Information for students, faculty and staff regarding COVID-19. (Updated: 1 July 2020)
In this project, we map human papillomavirus (HPV), its surrogate marker p16 and Epstein-Barr virus EBV in nasal polyps, in sinonasal inverted papilloma, recurrent respiratory papilloma (RRP, warts on the vocal folds) and n laryngeal cancer cancer. This is of particular interest since certain genetic variants of HPV can be prevented by vaccination. The majority of the conditions we study affect men. Boys are not currently included in the prophylactic vaccination given to children.

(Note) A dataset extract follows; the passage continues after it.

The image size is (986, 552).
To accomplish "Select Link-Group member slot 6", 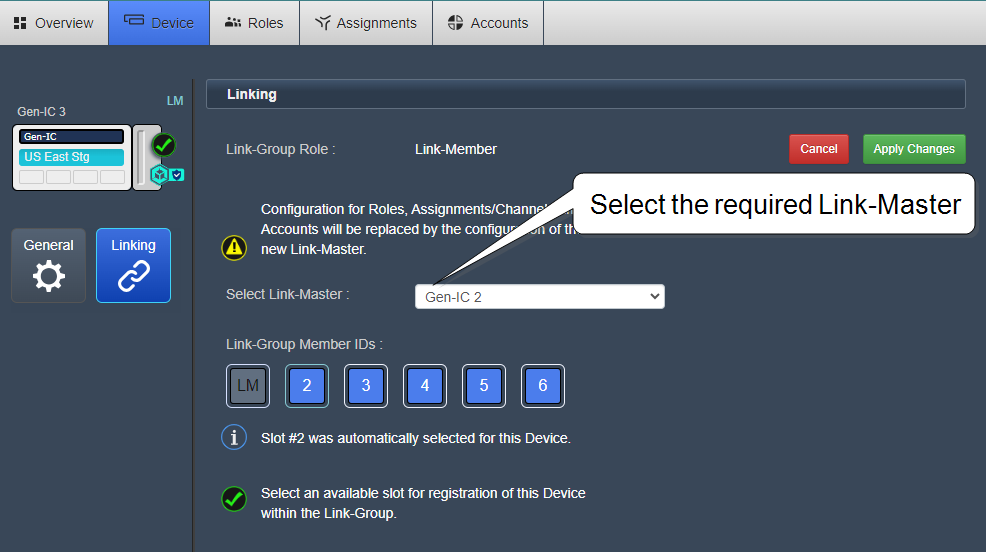I will 543,386.

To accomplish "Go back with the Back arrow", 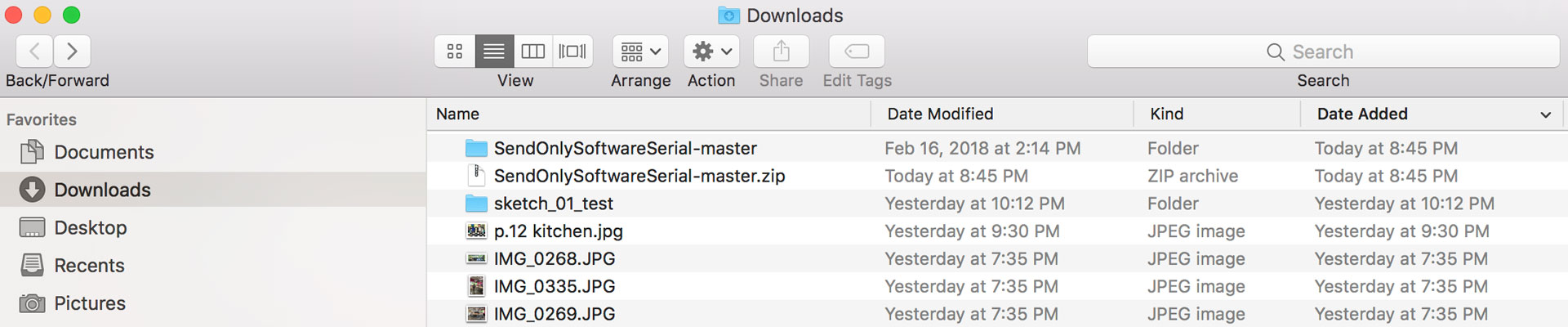I will pos(35,52).
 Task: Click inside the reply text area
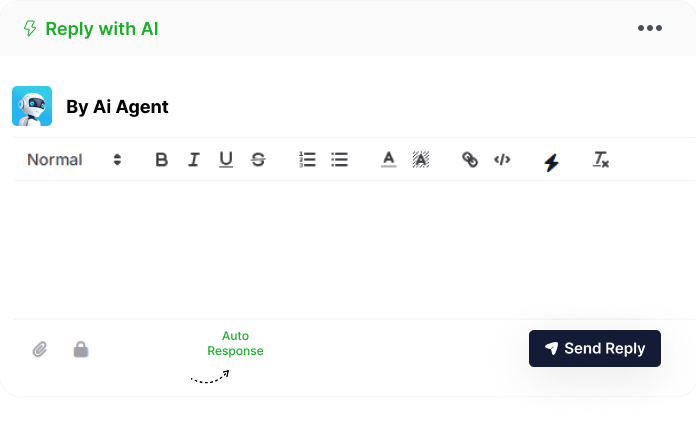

In previous studies, we have reported the absence of HPV in non-malignant tonsils and low levels of p16, 65% of cases expressing EBV. Only 2 samples with sinonasal inverted papilloma (SIP) were positive for HPV 11, 17 samples were positive for EBV (13 subepithelial and 4 in the epithelium). P16 cannot be used as a surrogate marker for HPV in SIP or in non-malignant tonsils in contrast to in malignant tonsils. HPV, EBV and p16 assays are currently assessed in laryngeal cancer. With our mapping of various genetic variants of HPV, p16 and EBV, we want to increase the understanding of chronic surgically demanding HPV-induced upper respiratory diseases. We want to influence the current vaccination program in a gender homogeny way we also want to use the outcome of the study as guidelines in protection of caregivers in the operating room against tumor-related virus.
The overall purpose of this work is to identify human papillomavirus (HPV) and Epstein Barr virus (EBV) in diseased upper airway mucosa. This study will generate novel insight to the impact of HPV, EBV and p16 in airway mucosa which is important since specific HPV genotypes is preventable by vaccination. The male population is of specific interest since they are not included in the current vaccination program and the studied airway diseases target preferentially males.
This work includes observational, cross sectional quantitative studies. Nineteen left and 21 right tonsils, 53 patients with inverted nasal papilloma (SIP) and 81 samples with laryngeal squamous cell carcinoma (SCC) were analysed using PapilloCheck® for HPV, IHC for p16 and EBER-ISH analysis for EBV. There is a currently running prospective cross-sectional study including 40 subjects comparing nasal polyps with macroscopic adjacent fresh nasal mucosa with an equal methodological set-up.
The study reports no HPV in non-malignant tonsils and low levels of p16, 65% of cases expressing EBV in the epithelium and lymphoid tissue. Only 2 SIP samples of 38 were positive for HPV 11. Notably, p16 was present in the epithelia in all samples, and in the papilloma portions in 37 samples. Analysis with EBER-ISH for EBV is running. P16 cannot be used as a surrogate marker for HPV in SIP or non-malignant tonsils.
Prophylactic vaccination in girls against specific HPV genotypes have been proven effective in the prevention of genital HPV-related malignancies and in juvenile-onset of recurrent respiratory papillomatosis. There is yet no proven efficacy in the prevention of HPV-related oropharyngeal cancer due to a likely hidden success since oropharyngeal cancer occurs late in life but also the fact that these conditions mainly affects men, not included in the current vaccination program. SIP, nasal polyps, tonsil cancer and laryngeal cancer mainly affects men. The second greatest benefit is if we can easily detect HPV eg. using surrogate marker and consequently protect care-givers. The impact of the study lies in a translational network with co-workers and patients, recruited internally as well as externally by using a holistic infrastructure involving two county councils.